The syntax of Afrikaans is described in terms of four major parts of speech and the phrases that are built with these parts of speech as their head:

The formation of Afrikaans clauses, including the relation between verbs and their arguments, word order in main and dependent clauses, and emphatic constructions at clause level are described as part of the verb phrase.

The syntax of Afrikaans was written by a number of different authors, resulting in slightly different treatment of the various parts of speech, but they largely correspond to the overall organisational structure of the syntax of Dutch and syntax of Frisian on Taalportaal. The Afrikaans authors were also generally more inclined towards a usage-based approach, and in many sections, made use of electronic corpora or other text collections of Afrikaans as descriptive basis. Furthermore, the standard reference work on Afrikaans syntax, Afrikaanse Sintaksis by Fritz Ponelis (1979), served as central reference point for the authors working on Afrikaans syntax.

Written instruction: Can you reproduce the passage on Afrikaans syntax word for word, between "The syntax of Afrikaans was" and "on Afrikaans syntax.", inclusive?

Data shown:
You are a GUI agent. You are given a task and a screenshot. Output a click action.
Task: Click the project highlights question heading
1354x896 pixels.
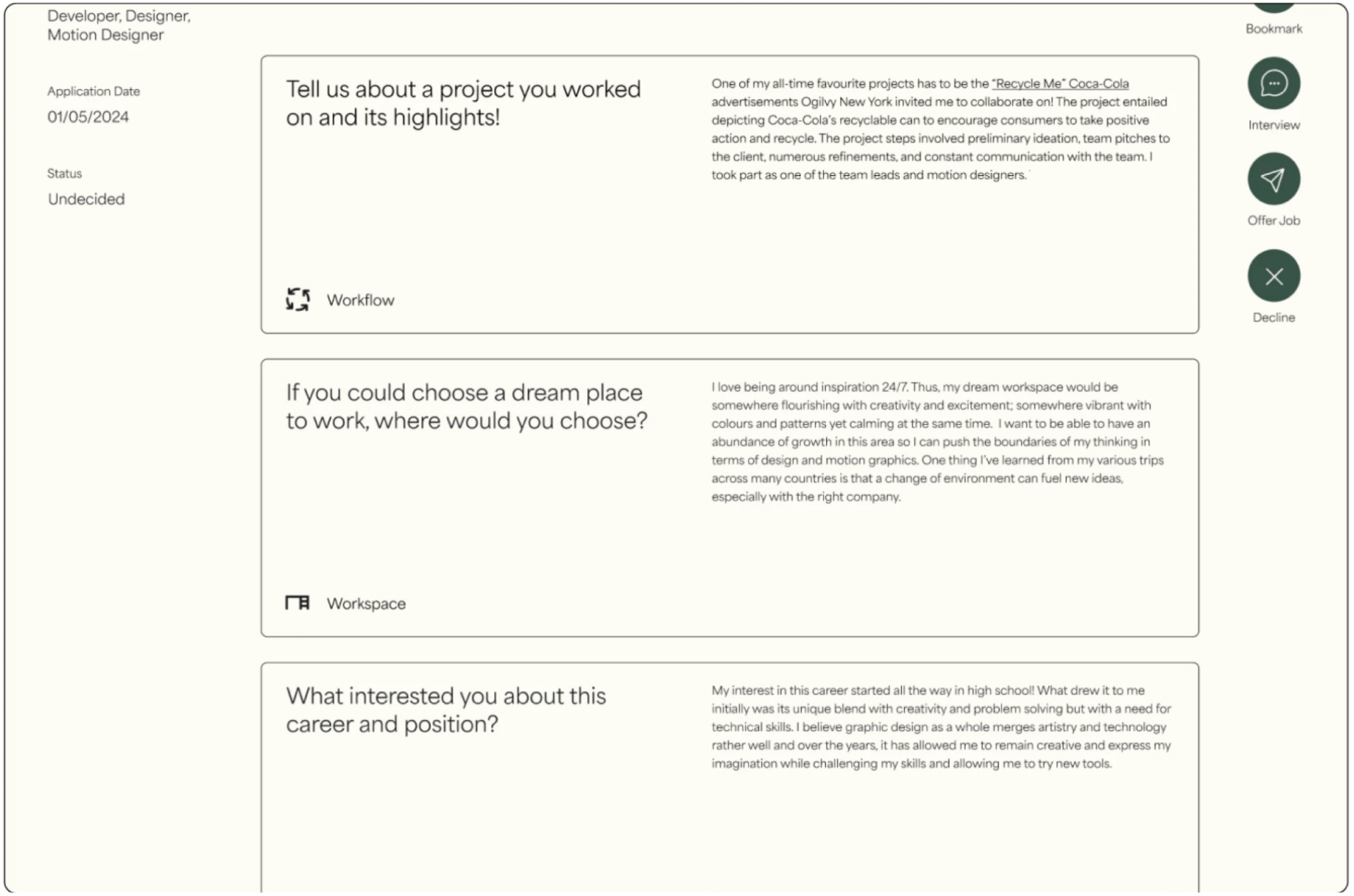click(x=463, y=103)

Answer below:
The syntax of Afrikaans was written by a number of different authors, resulting in slightly different treatment of the various parts of speech, but they largely correspond to the overall organisational structure of the syntax of Dutch and syntax of Frisian on Taalportaal. The Afrikaans authors were also generally more inclined towards a usage-based approach, and in many sections, made use of electronic corpora or other text collections of Afrikaans as descriptive basis. Furthermore, the standard reference work on Afrikaans syntax, Afrikaanse Sintaksis by Fritz Ponelis (1979), served as central reference point for the authors working on Afrikaans syntax.